Production and function of pigment epithelium-derived factor in isolated skin keratinocytes

Abstract

Pigment epithelium-derived factor (PEDF) is a multifunctional factor with potent anti-angiogenic activity that may play a role in skin homoeostasis and wound healing. Analysis of PEDF levels demonstrated that PEDF levels are high in normal skin but quite low in early wounds. As previous studies have suggested that keratinocytes can produce PEDF, we investigated how conditions that mimic those found at sites of injury influence PEDF production by keratinocytes in vitro. Both injury by mechanical disruption (scratch assay) and treatment of human keratinocytes with inflammatory cytokines (IL-1β, IL-6 and TNF-α) inhibited PEDF expression. We next examined how PEDF affects keratinocyte functions that are important in tissue repair. Treatment of keratinocytes with exogenous PEDF enhanced keratinocyte adhesion, therefore impairing migration, while having no effect on cell proliferation. The results suggest that modulation of PEDF levels may play a pivotal role in skin homoeostasis and the response of keratinocytes to injury or inflammatory insults.

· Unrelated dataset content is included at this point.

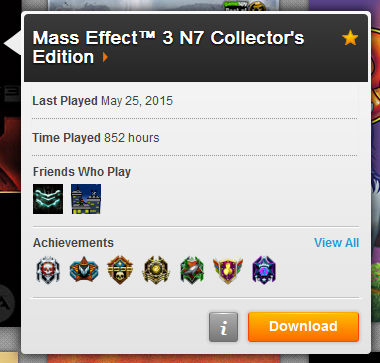
Task: Select the green and red achievement badge
Action: pos(192,270)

Keywords: cytokine; in vitro; keratinocyte; pigment epithelium-derived factor; wound.

Figure 1

PEDF expression decreases in injured and inflammatory cytokine treated NHEK. a) NHEK monolayers were wounded by scratch injury. PEDF mRNA expression at 1, 5, and 24h after injury was analyzed by real time PCR. (*p<0.01-0.001 compared to uninjured control, t test). b,c) NHEK monolayers were treated with a range of concentrations of inflammatory cytokines (0.02-50ng/ml, IL-1β, IL-6 or TNF-α. PEDF mRNA and protein levels were examined 24h after treatment by real time PCR and ELISA respectively (*p<0.01, #p<0.05 compared to untreated control, t test). Results are expressed as means ± standard deviations, n= 3. Similar results were obtained by using cells from another subject.

Figure 2

PEDF inhibits NHEK migration and increases adhesion. a,b) Scratch migration assay: NHEK monolayers were treated with mitomycin C for 2 hours followed by the production of mechanical scratches and incubation with or without PEDF (0.02-500ng/ml) for 24 hours. The percent of the unoccupied area in the wounds was calculated compared to the time 0 untreated value (*p<0.01-0.001 compared to untreated control/0ng/ml, t test). c) Transwell migration assay: NHEK (1×10⁵) were added in an upper chamber of 24-well transwell plate; lower chambers contained culture medium with a range of concentrations of PEDF. Following a 4 hour incubation period, the number of cells that had migrated was counted. d). Adhesion assay: NHEK (1x10⁵) were cultured in a 96-well plate treated PEDF for 4 hours. The unattached cells were washed and adherent cells were fixed in ethanol, stained by crystal violet and then lysed by Triton x-100. The optical density at 550 nm was measured. (*p<0.001 compared to untreated control using at test). e) Proliferation assay: 5×10³ NHEK cells/well were cultured in 96-well plate. After 24 hours, PEDF (0.02-500ng/ml) was added and the cells were then incubated for further 24 hours. Cell proliferation was examined using CellTiter 96® Aqueous Non-Radioactive Cell Proliferation Assay kit (Promega). For all experiments of Figure 2, results are expressed as means ± standard deviations, n=3. Similar results were obtained by using cells from another subject.